22. The evidence of Pw2 is to the effect that she had high hopes in the deceased. Having associated my reasoning in line with the multiplier approach, the damages would be by multiplicand and the result reduced by 1/3 because as at the deceased’s death he was not married and the same multiplied by the expected number of years that the deceased would have lived had he not been a victim of wrongful death and multiplied by 12 months.
23. The deceased was aged about 17 years old when he met his death. The life expectancy as per statistics given by the World Bank is 66.7 years. The retirement age in Kenya for all civil servants is 60 years. The multiplicand would be the expected monthly earnings of a skilled worker/ professional and assuming that the deceased finished his degree when aged 24, the ability to secure employment in Kenya would be at about the age of 28 years. (See Formal employment (Kenya’s demographic trends, millions - Source: World Bank & Kenya National Bureau of Statistics). I shall take the retirement age that would be 60 years meaning that the working life of the deceased would be 27 years on average.
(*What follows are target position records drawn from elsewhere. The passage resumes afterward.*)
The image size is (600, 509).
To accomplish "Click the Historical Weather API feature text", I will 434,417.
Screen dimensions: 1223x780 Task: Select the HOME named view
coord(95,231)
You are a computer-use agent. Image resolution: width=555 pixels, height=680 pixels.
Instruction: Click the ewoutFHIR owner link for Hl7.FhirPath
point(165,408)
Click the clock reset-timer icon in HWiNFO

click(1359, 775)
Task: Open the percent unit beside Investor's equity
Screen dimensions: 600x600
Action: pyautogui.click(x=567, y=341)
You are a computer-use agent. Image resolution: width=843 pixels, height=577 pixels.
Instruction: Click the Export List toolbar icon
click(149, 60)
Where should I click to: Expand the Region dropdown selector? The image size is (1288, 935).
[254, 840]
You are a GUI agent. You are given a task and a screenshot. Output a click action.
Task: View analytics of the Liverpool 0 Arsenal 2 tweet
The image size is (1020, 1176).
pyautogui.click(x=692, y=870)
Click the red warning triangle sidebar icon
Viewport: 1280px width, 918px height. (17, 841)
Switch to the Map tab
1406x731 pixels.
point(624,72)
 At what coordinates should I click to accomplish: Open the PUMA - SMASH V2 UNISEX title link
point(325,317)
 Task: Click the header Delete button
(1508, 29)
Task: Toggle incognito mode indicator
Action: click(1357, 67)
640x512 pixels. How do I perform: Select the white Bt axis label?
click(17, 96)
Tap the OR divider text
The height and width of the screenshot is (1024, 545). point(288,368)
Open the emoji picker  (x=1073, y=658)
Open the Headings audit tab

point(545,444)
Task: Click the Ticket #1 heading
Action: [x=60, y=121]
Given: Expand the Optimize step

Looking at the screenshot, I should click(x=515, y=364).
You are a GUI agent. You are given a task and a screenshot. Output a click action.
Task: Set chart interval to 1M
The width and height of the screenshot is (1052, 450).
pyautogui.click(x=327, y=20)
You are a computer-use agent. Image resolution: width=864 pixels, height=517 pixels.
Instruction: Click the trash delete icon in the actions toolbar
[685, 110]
In the professional field, the average earnings of the deceased as per the minimum wage in 2013 as per the time of death was Kshs 9,780/- in Nairobi (See THE REGULATION OF WAGES (GENERAL) (AMENDMENT) ORDER, 2013. The calculation for loss of dependency is thus; 27 x1/3 x 9,780/- x 12= Kshs 1,056,240/-.
24. By way of comparison, in Chen Wembo & 2 Others Vs IKK & Another (suing as the legal representatives and administrators of the estate of CRK (deceased) (2017) eKLR a global award of Kshs 600,000/- was made for a deceased aged 12 years meaning in the instant case an award of between Kshs. 900,000/- to Kshs. 1,000,000/- would be commensurate in the instant case as the deceased died at the age of 17 years. Such an age is a borderline to adulthood and it is proper to suppose that he was about to start eking a living for himself.
25. The respondent did not file a cross appeal and that their learned counsel only submitted on the quantum of general damages and did not raise any issue on the liability. As the parties have concentrated only on the general damages under the Fatal Accidents Act I find that the other heads of damages and liability shall remain undisturbed.
26. The upshot is that the appeal succeeds. The lower court’s global award of Kshs 500,000/- as damages for loss on dependency is hereby set aside substituted with an award of Kshs 1,056,240/-. The rest of the amounts awarded remain undisturbed. The appellant is awarded the costs in this appeal and in the lower court.
It is so ordered.
Dated and delivered at Machakos this 8th day of May, 2020.